◆ **Description of the task**: Starting with the line that contains "Image resolution: width=643", repeat exactly every line through the last one in the records below, and leave out the pictures.

╭──

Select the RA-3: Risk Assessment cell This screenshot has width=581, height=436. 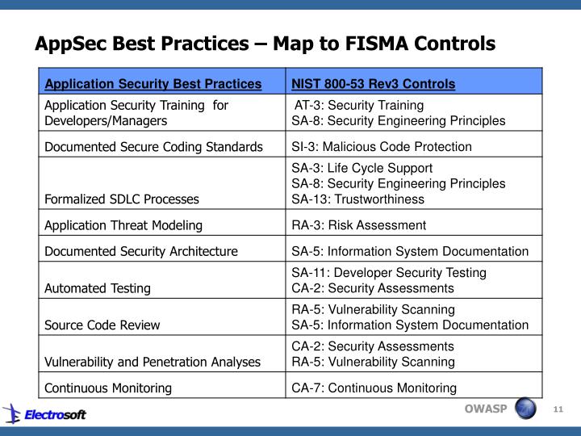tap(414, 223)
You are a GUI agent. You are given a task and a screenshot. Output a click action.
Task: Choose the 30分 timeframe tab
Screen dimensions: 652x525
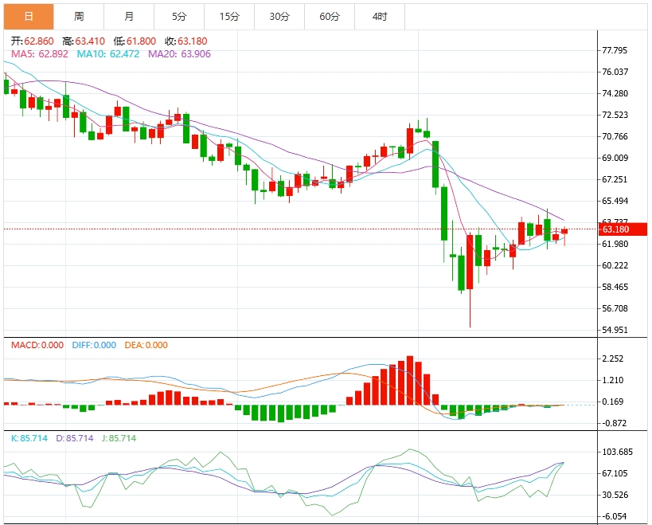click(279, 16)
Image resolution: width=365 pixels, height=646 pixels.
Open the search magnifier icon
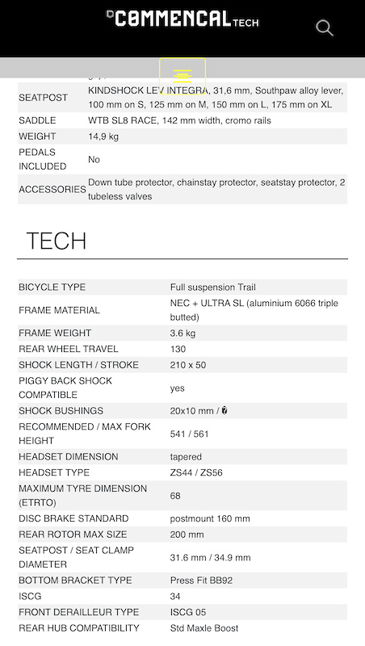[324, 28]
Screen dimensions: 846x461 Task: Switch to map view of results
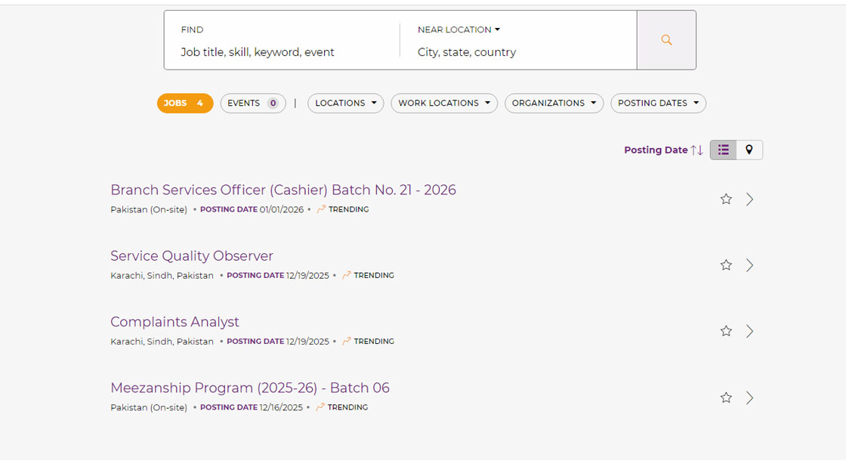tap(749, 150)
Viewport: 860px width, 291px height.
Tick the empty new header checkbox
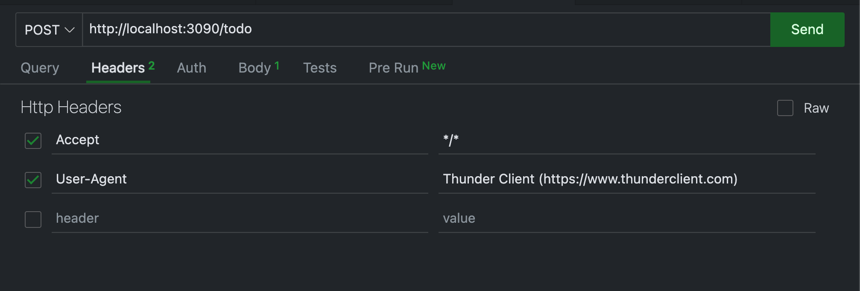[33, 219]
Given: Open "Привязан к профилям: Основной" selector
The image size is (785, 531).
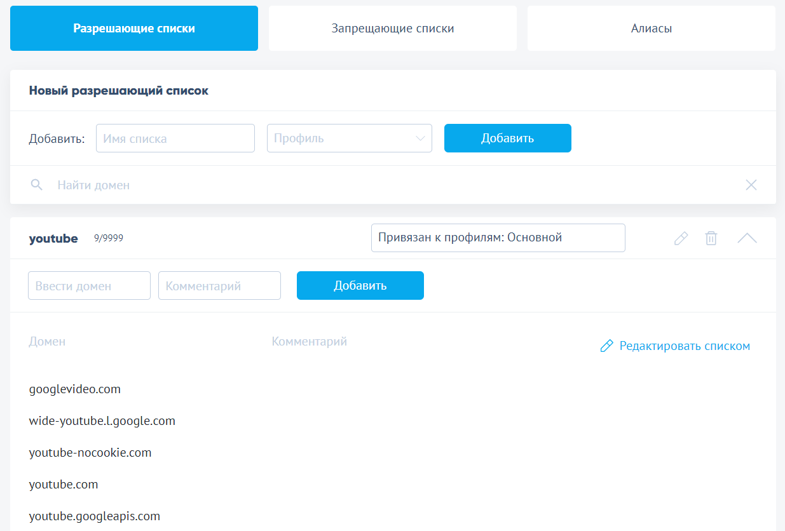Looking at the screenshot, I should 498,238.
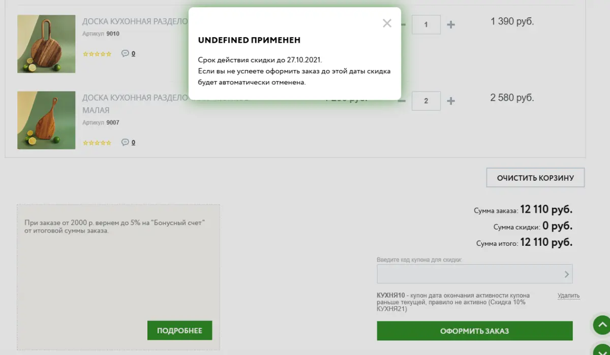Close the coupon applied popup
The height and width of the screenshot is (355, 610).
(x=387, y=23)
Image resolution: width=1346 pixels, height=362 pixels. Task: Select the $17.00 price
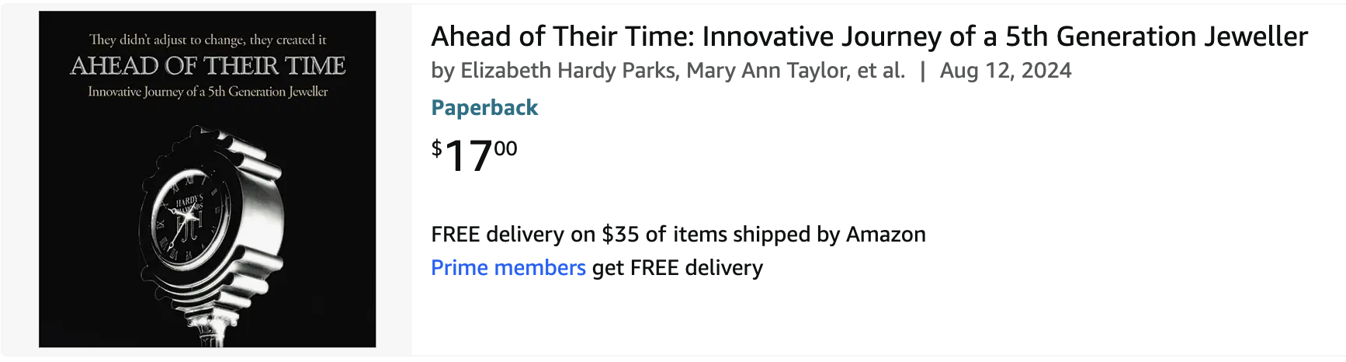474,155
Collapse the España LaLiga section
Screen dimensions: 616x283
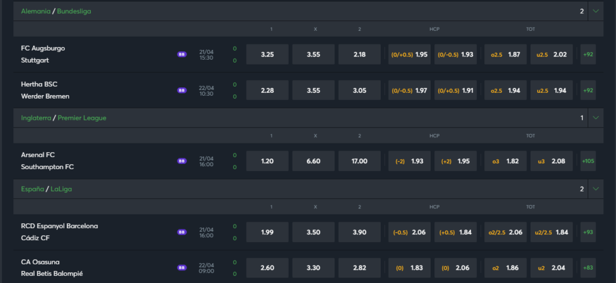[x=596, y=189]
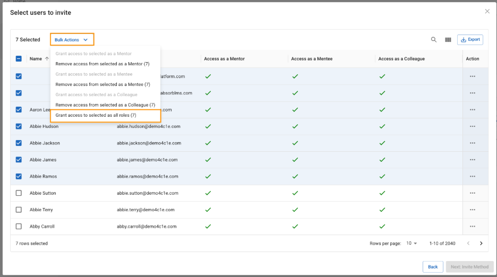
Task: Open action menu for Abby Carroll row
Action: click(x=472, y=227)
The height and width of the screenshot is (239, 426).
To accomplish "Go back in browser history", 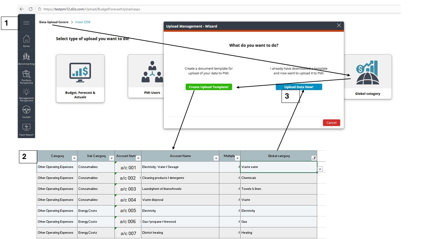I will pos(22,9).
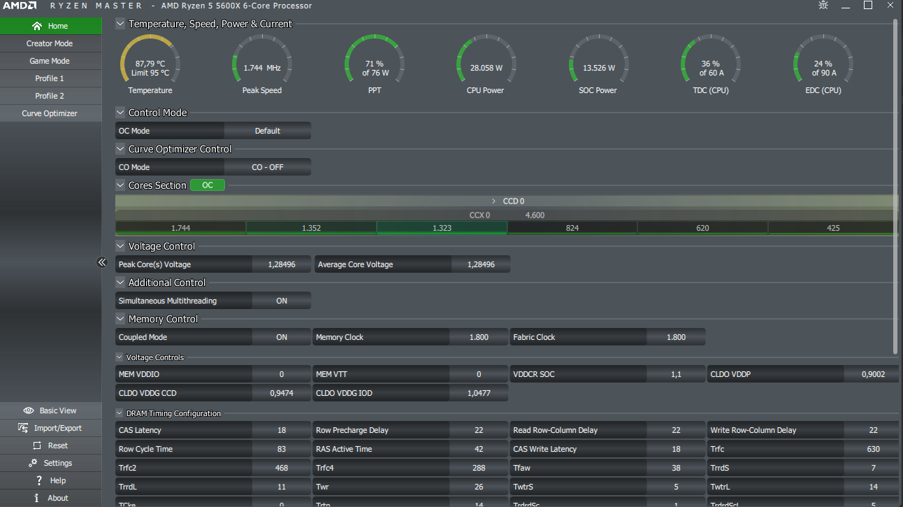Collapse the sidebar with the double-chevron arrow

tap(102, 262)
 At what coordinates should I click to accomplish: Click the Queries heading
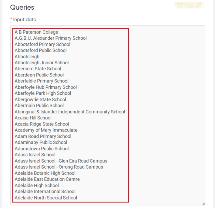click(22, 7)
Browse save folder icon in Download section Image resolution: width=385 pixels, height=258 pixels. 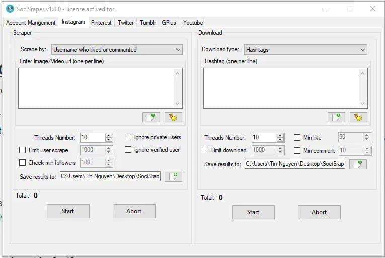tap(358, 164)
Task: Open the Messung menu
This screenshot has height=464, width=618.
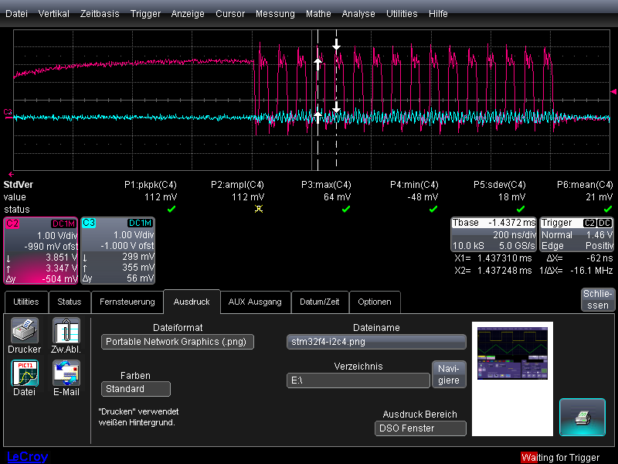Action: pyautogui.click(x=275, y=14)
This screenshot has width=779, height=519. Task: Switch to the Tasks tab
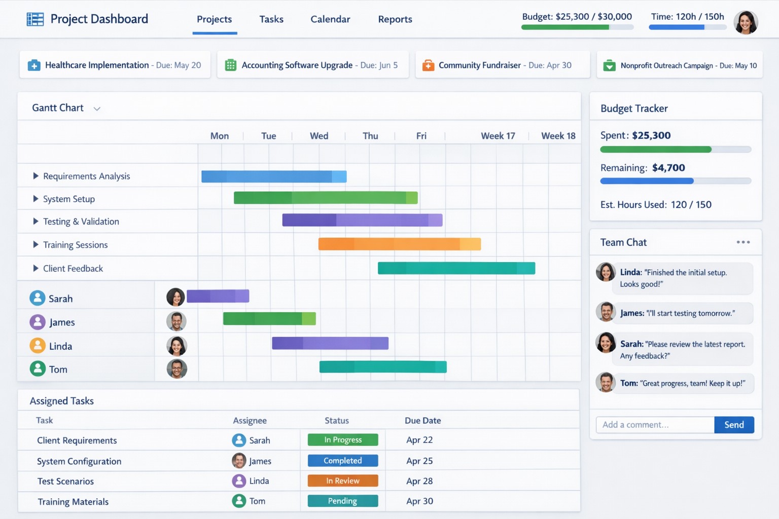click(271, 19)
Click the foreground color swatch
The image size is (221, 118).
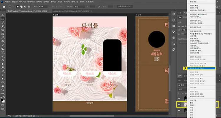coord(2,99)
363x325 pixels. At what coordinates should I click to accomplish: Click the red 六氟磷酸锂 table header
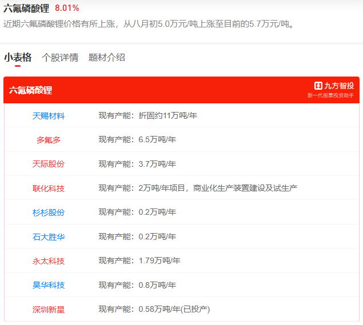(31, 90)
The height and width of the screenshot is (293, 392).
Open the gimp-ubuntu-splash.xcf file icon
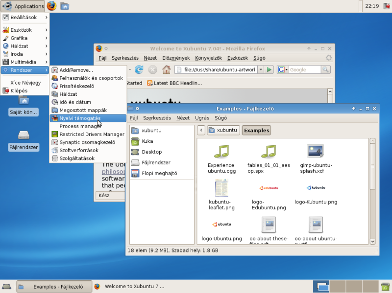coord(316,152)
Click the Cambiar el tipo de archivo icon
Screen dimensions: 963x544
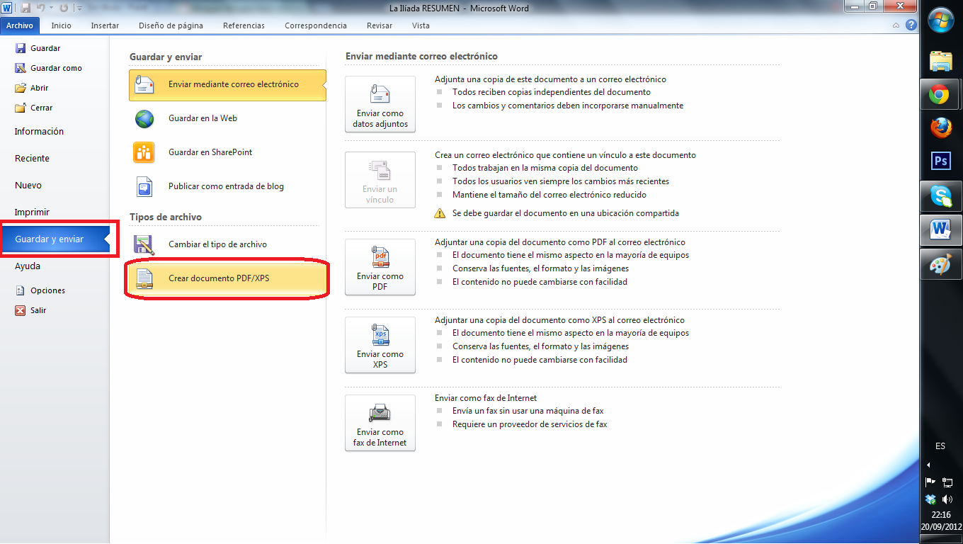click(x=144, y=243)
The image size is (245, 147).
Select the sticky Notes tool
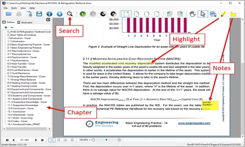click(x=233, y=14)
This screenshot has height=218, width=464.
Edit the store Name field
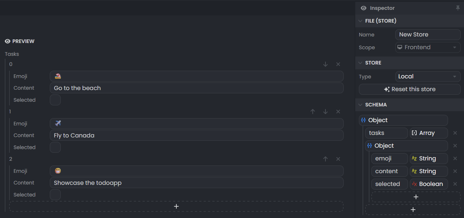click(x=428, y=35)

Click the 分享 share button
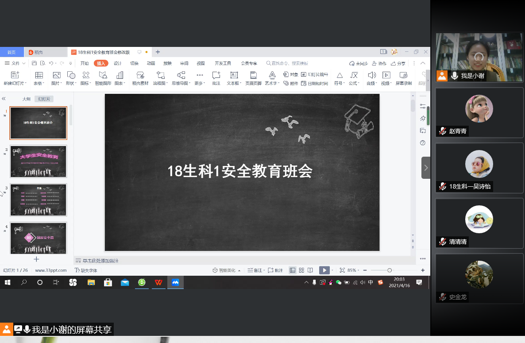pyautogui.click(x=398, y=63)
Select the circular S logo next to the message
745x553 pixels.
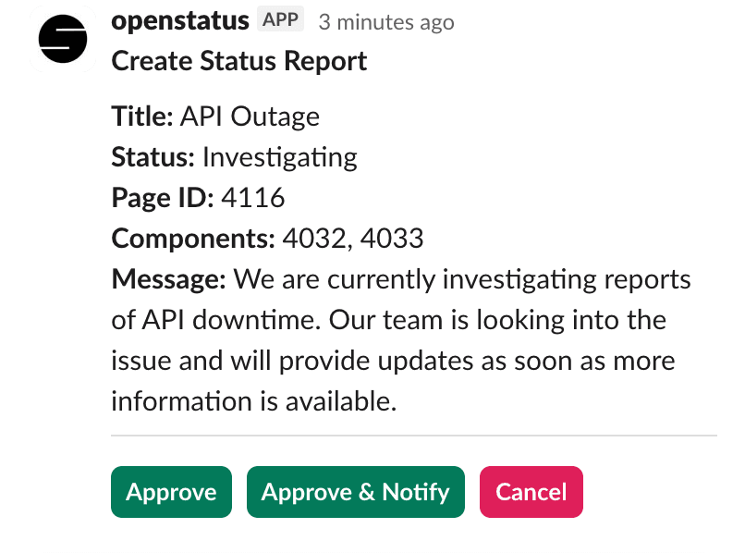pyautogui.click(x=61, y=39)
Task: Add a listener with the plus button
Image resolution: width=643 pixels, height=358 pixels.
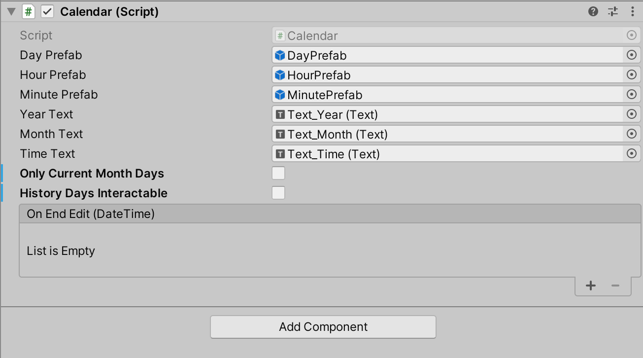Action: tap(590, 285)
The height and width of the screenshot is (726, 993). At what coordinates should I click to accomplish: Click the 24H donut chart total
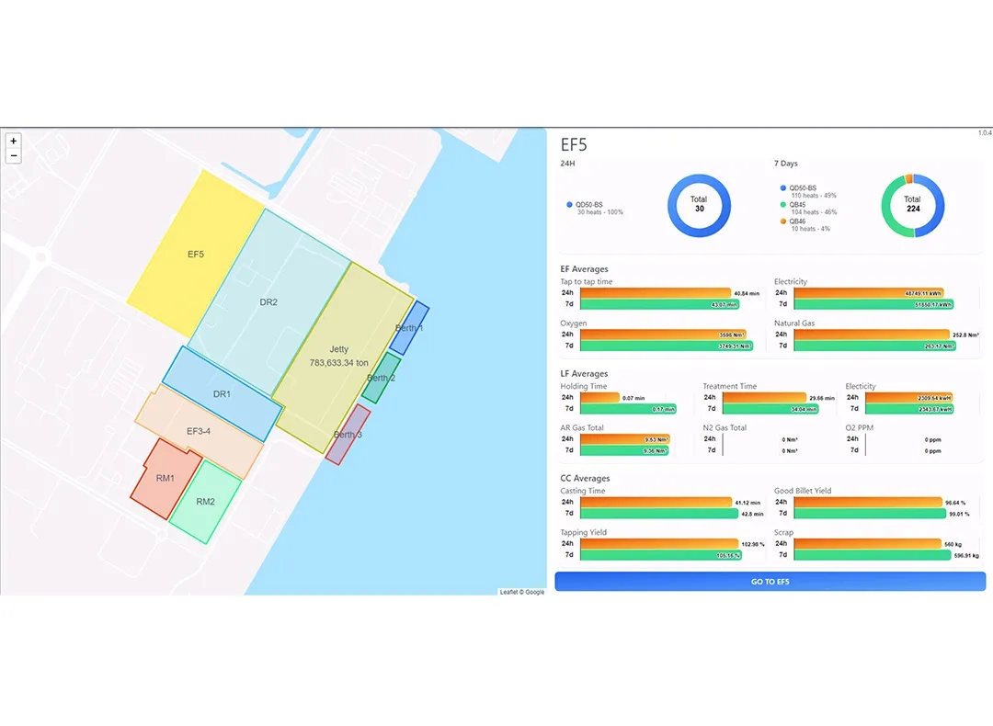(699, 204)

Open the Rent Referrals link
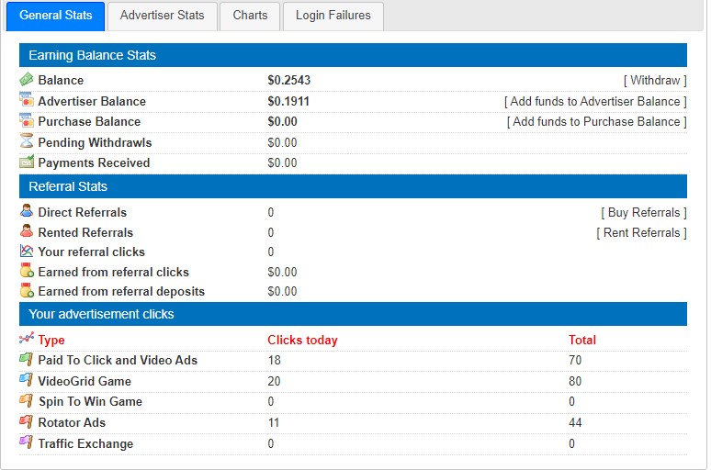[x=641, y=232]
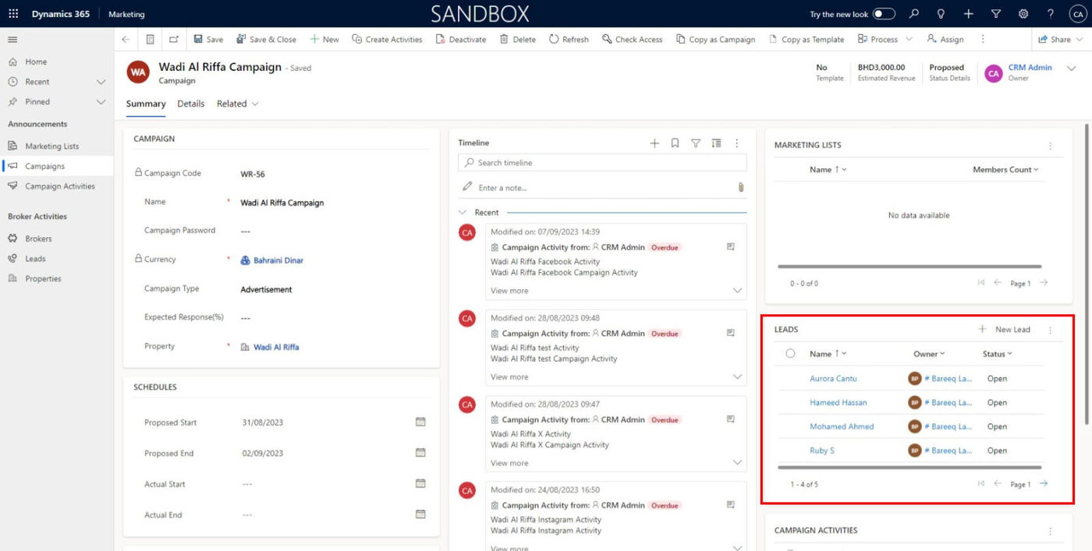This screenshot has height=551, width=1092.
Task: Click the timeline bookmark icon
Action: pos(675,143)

╰──

◆ **Solution for this problem**:
Image resolution: width=643 pixels, height=358 pixels.
Action: tap(590, 285)
The height and width of the screenshot is (726, 993). At what coordinates should I click to accomplish: Click the 24H donut chart total
(699, 204)

Open the Rent Referrals link
[x=641, y=232]
This screenshot has height=551, width=1092.
Task: Click the timeline bookmark icon
Action: pos(675,143)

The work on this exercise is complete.